Page extract ->
***

Hear me now, believe me later: By the year 2044, the Presidents Cup will have overtaken the Ryder Cup as the most intriguing competitive team event in match-play golf.
Still with us? OK, great. Before we get to the main thrust of that argument, though, let’s start by asking a simple question rooted in the present: What has been the biggest difference between the Presidents Cup and the Ryder Cup in the last decade? You could answer this one a number of ways, but the most glaring contrast we keep coming back to is a matter of results. The huge difference?
The Presidents Cup has actually given us competitive matches.

***

Data shown ->

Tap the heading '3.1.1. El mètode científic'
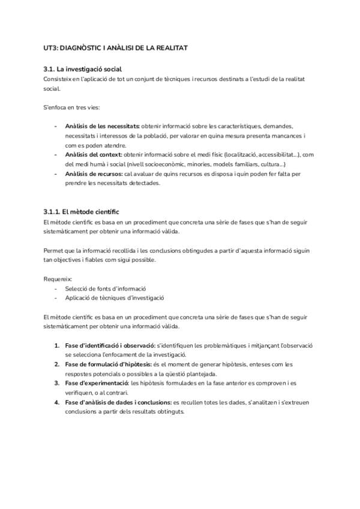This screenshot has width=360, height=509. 82,212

***

Parts of the exercise ->
1. Which questions does the passage comparing the Presidents Cup and the Ryder Cup ask? List every one.
2. Write the next few sentences of the passage comparing the Presidents Cup and the Ryder Cup, picking up after its final line.

Exercise results ->
1.
- Still with us?
- What has been the biggest difference between the Presidents Cup and the Ryder Cup in the last decade?
- The huge difference?

2.
Two of them, in fact, which is two more than we’ve seen in that span from the Ryder Cup. As the Rome Ryder Cup was turning into a laugher last fall, I wrote a piece called “The Ryder Cup is broken,” which was immediately and predictably decried by headline readers as a piece of American whining in the face of a glorious European onslaught. The point of the piece, though, was that while the Ryder Cup remains interesting in its ability to manufacture off-course drama, it has become a competitive bore. In all five matches played starting in 2014, the home team has dominated to a stultifying degree, turning the Sunday singles session into a lifeless victory lap. Some believe it’s because the home team has too much control over the course setup. Others (like me) think it has to do with the massive partisan crowds that professional golfers have no clue how to handle. We’re not here to solve that problem, but just to lay out the fact that we haven’t had a Ryder Cup closer than 16½-11½ since 2012, and the only reason we had it in 2012 was due to a historically fluky comeback. Watching Rory McIlroy scream at Bones Mackay in the parking lot las September was still fun, but the actual golf was a dud.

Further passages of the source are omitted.